阮意見石峽如此配合,于是将方才對戰虓粗略說過的一些建議再複述給石峽一行人聽,同時解釋這些建議需要被執行的原因。
石茜越聽阮意說話眼睛就越亮,阮意的博學多識讓她如同重新認識了他一般,不再将對方當做情敵,而隻是一個常人,或說一個不凡的常人。
如果是這樣一個人來當部落的新祭司,石茜自覺心悅誠服。而其他人,早就統一了這樣的看法。
阮意在他們眼中是一個神奇的存在,觀他以往所行之事,他似乎就是奇迹的代名詞。
離開了那地後回到山洞,戰虓才對阮意說起明日的事,“明日公開處死前祭司後,你就會成為部落的新祭司。”
“那虓哥你呢?部落裡的首領曆屆是怎麼任命的?”阮意對自己的事心中已有預估,所以隻在關心戰虓的事。
“部落裡會舉行決鬥挑戰,最終勝利者成為部落首領。”戰虓說到一半頓了頓,随後看着阮意,他低頭牽起他的手背親吻了上去。

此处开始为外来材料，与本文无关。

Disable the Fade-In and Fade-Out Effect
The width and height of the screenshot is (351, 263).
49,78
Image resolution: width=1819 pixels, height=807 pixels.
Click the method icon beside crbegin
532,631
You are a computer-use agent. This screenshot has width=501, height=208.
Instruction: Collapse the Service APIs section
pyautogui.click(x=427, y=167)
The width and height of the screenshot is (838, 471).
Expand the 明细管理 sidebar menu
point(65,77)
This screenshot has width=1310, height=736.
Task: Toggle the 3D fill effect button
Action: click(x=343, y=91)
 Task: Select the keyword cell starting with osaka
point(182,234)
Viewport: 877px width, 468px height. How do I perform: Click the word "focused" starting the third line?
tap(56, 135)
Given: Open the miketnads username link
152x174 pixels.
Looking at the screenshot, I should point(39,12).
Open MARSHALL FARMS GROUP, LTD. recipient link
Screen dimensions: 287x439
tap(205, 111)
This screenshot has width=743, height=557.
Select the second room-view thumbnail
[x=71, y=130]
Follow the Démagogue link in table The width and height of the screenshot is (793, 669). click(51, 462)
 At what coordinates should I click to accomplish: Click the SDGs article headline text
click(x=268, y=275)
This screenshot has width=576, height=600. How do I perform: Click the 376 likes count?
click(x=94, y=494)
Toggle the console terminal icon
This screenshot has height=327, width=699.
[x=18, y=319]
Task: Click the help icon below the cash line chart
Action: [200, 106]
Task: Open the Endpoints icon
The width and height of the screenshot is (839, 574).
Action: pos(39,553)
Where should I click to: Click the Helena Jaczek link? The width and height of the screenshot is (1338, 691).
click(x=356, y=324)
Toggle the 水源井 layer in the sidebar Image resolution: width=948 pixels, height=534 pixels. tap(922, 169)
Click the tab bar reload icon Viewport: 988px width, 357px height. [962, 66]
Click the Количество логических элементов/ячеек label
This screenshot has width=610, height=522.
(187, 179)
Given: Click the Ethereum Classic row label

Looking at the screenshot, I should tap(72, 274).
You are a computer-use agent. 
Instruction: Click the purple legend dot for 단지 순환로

這是祭司才配受的禮,象征臣服與守護。而阮意不懂其中含義,隻覺得心髒一燙,呼吸都是一滞,他耳畔轟鳴之時隻恍惚聽見他說——
“我等你親自為我加冕。”
言語間,戰虓的自信流露無疑,阮意也被感染,放下了心。
第二天,幾乎部落裡所有的人都到場,除了傷重不能動的,所有人都親眼見證了背叛者的下場。
老祭司臨死之前還在惡意散步着詛咒謾罵的話語,讓一衆人聽得心頭火起又不禁害怕起來……
阮意就在一衆人都心生膽寒之時,全然無畏地站了出來,他的聲音清冽就猶如一道陡然破開了萬裡陰翳的光,粉碎了祭司最後的“伎倆”。